**Consigne:**
D'après l'extrait ci-dessous sur les sorties nocturnes des adolescents, quel âge ont les filles de Marion ?

**Extrait du document:**
+---+

Marion, alias «Zoé la Modeuse» sur les réseaux sociaux où elle raconte notamment son quotidien avec ses filles de 12 et 17 ans, partage ces inquiétudes. Avec l’adolescence et les sorties de son aînée, elle redécouvre les nuits hachées: «Quand elle était plus jeune, je ne dormais pas, mais elle était avec moi, sous ma protection. Là, je suis angoissée car je n’ai pas la maîtrise. Elle est dehors, avec des gens qui conduisent: j’ai peur de l’alcool, j’ai peur de la route. Je sais que ma fille a une innocence que je n’ai plus, je pense que je projette sur elle tous les risques auxquels j’ai pu être confrontée.» Cyrille comme Marion ont joué la carte du dialogue pour tenter de passer des nuits plus sereines. «Tu lui expliques que même s’il a 17 ans et qu’il est bientôt majeur, tu es en droit de savoir où il est. Ne serait-ce que pour savoir s’il est en sécurité, qu’on sache où aller si on doit intervenir. Dans quelques mois, il aura 18 ans: tant qu’il vivra à la maison, on aura les mêmes discussions», soupire Cyrille.

+---+

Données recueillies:
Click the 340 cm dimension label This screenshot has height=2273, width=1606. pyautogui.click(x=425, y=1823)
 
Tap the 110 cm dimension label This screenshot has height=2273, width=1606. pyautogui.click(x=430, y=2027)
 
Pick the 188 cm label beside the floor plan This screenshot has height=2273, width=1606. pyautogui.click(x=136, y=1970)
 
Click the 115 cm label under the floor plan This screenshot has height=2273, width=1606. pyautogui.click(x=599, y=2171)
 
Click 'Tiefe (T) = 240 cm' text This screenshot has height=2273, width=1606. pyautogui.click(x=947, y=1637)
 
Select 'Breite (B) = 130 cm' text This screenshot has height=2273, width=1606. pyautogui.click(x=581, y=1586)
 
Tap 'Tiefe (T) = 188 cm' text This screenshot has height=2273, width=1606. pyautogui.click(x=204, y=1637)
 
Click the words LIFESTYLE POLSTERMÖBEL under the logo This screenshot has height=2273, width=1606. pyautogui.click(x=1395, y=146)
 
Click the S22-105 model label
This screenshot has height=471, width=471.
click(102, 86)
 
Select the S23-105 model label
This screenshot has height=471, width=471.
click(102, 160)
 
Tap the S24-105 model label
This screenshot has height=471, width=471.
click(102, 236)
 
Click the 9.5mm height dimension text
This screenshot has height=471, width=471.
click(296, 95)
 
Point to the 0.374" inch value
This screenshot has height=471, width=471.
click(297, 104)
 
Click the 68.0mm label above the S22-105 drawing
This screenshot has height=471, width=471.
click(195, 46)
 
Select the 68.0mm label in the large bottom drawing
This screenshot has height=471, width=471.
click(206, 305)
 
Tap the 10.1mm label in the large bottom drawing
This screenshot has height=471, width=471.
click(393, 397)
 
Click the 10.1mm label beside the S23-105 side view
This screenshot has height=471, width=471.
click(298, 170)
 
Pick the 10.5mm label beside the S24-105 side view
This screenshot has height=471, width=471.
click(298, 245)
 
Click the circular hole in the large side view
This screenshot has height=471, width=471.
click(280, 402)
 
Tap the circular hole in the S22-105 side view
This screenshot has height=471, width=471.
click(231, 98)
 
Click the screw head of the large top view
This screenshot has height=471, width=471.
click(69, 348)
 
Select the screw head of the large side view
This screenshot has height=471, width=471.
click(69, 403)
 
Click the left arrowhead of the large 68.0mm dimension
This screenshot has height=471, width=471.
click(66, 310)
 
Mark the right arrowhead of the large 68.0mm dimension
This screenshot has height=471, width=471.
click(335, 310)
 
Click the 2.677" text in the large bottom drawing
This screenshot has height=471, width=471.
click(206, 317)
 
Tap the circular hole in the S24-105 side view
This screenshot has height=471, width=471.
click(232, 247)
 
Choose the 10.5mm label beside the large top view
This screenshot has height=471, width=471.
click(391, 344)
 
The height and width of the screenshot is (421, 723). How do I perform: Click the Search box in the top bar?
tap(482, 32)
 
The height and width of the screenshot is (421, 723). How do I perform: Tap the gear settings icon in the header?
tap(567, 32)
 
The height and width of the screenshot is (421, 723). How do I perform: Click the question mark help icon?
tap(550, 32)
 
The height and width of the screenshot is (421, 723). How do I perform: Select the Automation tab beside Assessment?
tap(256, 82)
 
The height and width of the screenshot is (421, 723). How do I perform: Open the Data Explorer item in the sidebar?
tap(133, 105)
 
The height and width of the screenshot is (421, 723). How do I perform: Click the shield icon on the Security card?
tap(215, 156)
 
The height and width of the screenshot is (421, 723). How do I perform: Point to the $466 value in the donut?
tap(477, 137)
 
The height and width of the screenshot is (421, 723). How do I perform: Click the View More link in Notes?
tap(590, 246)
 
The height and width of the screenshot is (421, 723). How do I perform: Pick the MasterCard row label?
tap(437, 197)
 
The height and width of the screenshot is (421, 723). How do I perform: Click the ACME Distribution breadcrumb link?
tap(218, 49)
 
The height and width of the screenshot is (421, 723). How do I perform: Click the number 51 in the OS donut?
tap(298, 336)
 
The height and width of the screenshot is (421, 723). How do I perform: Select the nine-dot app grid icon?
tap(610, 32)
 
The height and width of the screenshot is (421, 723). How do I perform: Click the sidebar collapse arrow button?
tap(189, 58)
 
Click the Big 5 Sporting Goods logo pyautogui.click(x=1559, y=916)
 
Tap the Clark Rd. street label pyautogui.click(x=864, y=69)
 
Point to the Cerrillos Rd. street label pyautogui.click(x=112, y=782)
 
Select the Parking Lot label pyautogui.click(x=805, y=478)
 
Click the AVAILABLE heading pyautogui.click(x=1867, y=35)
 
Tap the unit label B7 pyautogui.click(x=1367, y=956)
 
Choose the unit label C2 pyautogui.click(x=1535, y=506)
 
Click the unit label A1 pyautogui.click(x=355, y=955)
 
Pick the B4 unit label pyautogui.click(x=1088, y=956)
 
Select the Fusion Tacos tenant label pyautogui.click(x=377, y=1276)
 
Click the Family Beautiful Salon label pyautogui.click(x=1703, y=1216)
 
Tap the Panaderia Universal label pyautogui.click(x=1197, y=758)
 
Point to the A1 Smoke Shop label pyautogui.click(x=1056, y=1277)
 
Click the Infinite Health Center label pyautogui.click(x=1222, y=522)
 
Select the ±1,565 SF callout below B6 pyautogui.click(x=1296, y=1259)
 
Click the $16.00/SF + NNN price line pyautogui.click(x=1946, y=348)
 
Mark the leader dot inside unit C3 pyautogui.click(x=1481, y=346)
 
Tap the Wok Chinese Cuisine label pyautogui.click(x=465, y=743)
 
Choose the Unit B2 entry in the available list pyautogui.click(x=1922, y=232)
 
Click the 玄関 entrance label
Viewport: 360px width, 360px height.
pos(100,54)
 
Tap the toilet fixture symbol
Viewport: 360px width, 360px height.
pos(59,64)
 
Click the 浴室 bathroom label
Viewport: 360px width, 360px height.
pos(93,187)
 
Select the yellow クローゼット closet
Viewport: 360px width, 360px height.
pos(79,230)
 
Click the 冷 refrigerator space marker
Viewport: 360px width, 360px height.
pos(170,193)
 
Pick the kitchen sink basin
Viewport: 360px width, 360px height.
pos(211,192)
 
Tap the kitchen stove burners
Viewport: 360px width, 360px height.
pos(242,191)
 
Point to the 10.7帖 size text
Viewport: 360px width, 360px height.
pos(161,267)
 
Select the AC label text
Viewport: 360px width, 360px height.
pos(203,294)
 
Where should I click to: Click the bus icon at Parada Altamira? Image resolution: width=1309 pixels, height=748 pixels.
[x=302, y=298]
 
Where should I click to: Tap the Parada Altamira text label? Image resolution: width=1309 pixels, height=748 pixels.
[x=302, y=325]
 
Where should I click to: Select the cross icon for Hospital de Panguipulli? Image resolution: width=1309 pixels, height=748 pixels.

+---+

**Réponse attendue:**
Elles ont 12 et 17 ans.